On the move again; my next words will probably hail from Vientiane, Luang Prabang or Hanoi.
This will be my first extended encounter with the remnants of the French colonial empire — I’ve always been much more familiar with the doings of the British Empire, and I understand its legacies almost innately: the trauma of disinherited language, the ethnic fractures, the suppressed Left, the twinned dilemmas of modernity and tradition, the inferiority complexes, the ache for history, for origins. But the French colonial empire is more of a mystery to me; Laos, especially, up until my recent resolute attempts to educate myself about it, has been a near-total black hole in my historical understanding. The shame! — I knew only that it was once Red, and that there are a lot of unexploded bombs in it.
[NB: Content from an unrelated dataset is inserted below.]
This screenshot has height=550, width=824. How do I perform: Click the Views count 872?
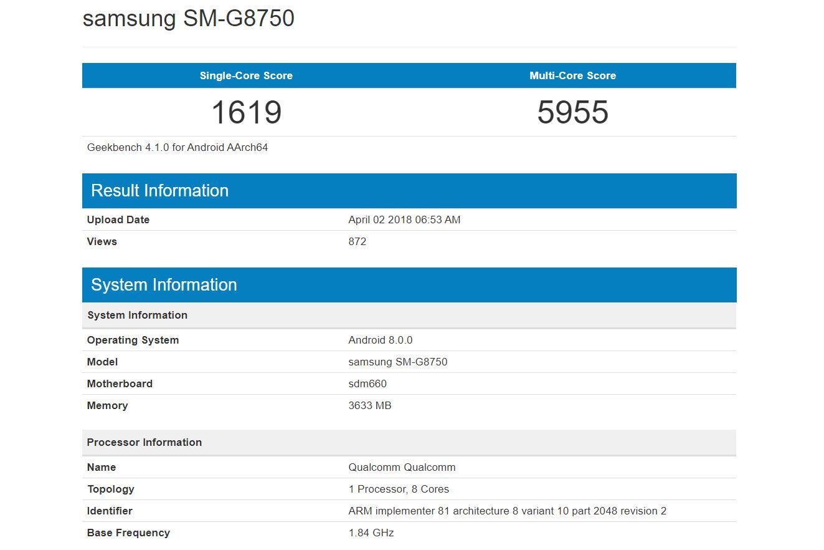(358, 241)
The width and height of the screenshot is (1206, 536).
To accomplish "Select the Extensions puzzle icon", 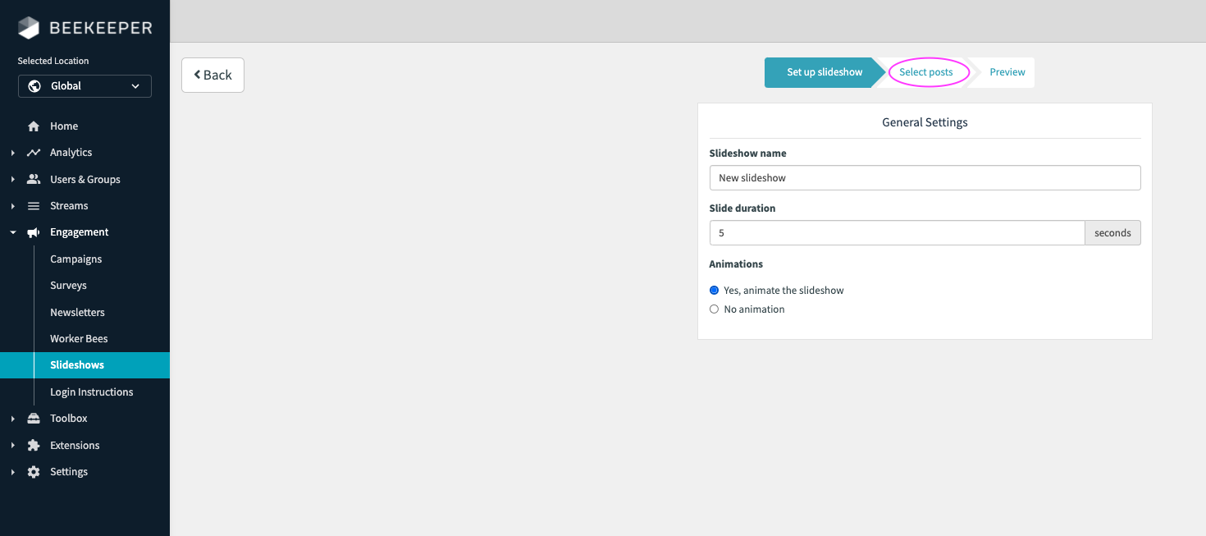I will pos(32,444).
So, there’ll be coffee and languor and immersion, of course, but also scrutiny. One of the curious things about independence movements in Southeast Asia is that the nations who were once acolytes of the British Empire — Burma, Malaya — never quite fought for their independence with remotely comparable rage and energy and bloodshed as did their French- or Dutch-owned neighbours. Malaya transitioned into Independence with benign nods from the British Royal Family, and right in the midst of a British-declared Emergency Rule. In Burma, power was transferred, not seized. But in most of the mainland, and across the Dutch-owned archipelago, the people lashed back, and there was war, revolution and bloody independence; Indonesians, especially, seemed incredibly good at roaring in unison, at the Dutch in 1948, and later at Suharto in 1998: Never again. Was it something about the differing natures of imperial rule in these countries? (Perhaps: are there books on this?) Was it something about the differing characters of the people themselves? something peculiarly feisty about the Vietnamese, and peculiarly benign about Malaysians? (Let’s hope not: I hate essentializations).
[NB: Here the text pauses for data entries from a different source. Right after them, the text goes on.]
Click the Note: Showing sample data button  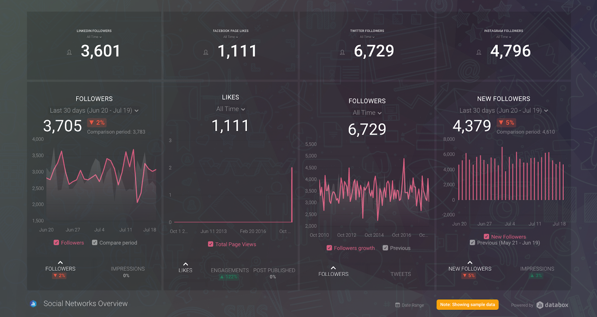point(468,305)
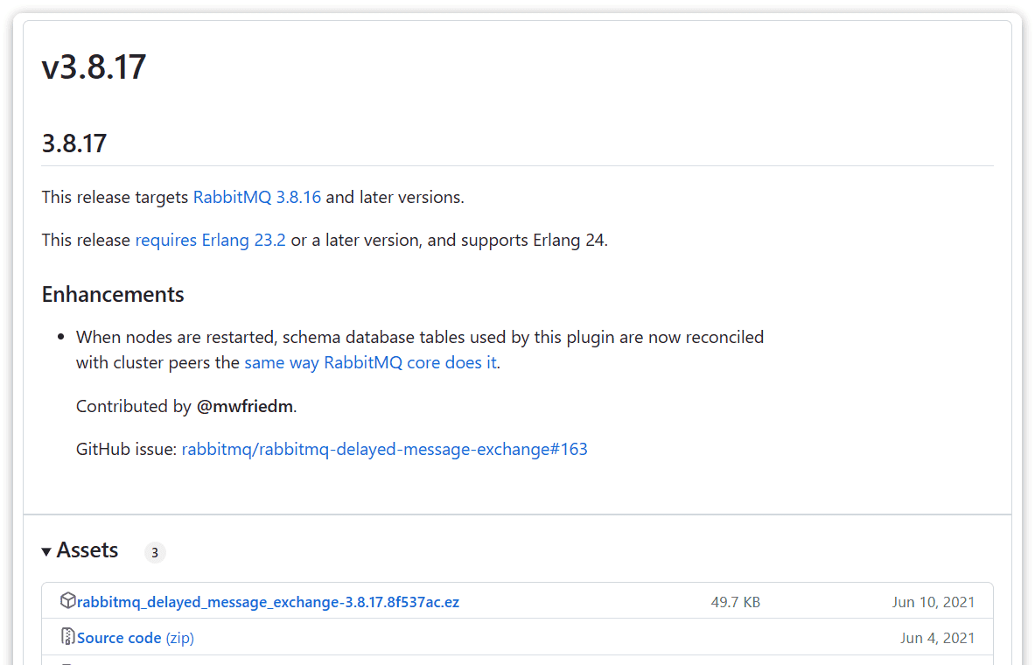Download the rabbitmq_delayed_message_exchange .ez file
The width and height of the screenshot is (1035, 665).
pyautogui.click(x=268, y=602)
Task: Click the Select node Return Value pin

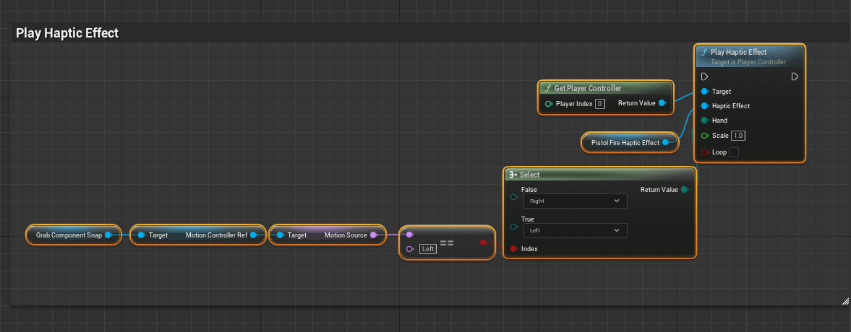Action: click(x=684, y=190)
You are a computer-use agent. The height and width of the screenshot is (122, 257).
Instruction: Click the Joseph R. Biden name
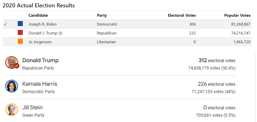tap(42, 24)
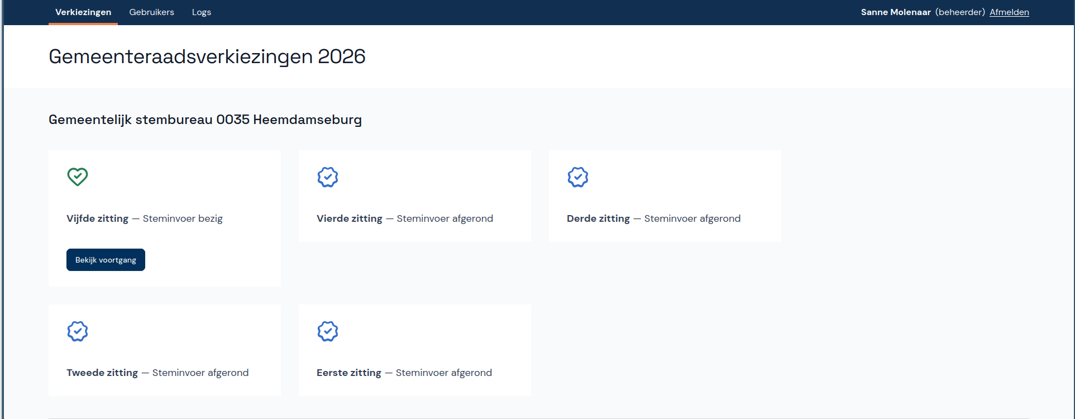This screenshot has height=419, width=1075.
Task: Click the green heart-check icon for Vijfde zitting
Action: click(x=78, y=177)
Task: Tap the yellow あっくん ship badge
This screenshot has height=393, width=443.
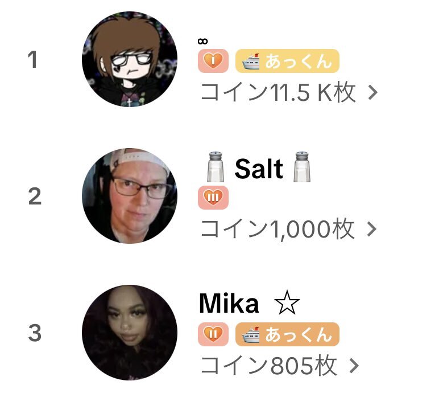Action: click(287, 61)
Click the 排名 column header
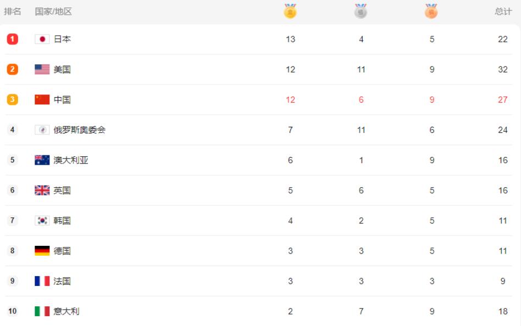The image size is (521, 326). [x=13, y=12]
At any rate, in a few days I’ll be attempting to observe all this firsthand, preferably from some Laotian or Vietnamese sidewalk cafe, drinking thick black coffee and thinking about the oddness of empires: those strange beasts which, for a period in history, managed to make entire peoples beholden to themselves, and furthermore to convince them, for a while anyway, that it was good and right that they were so.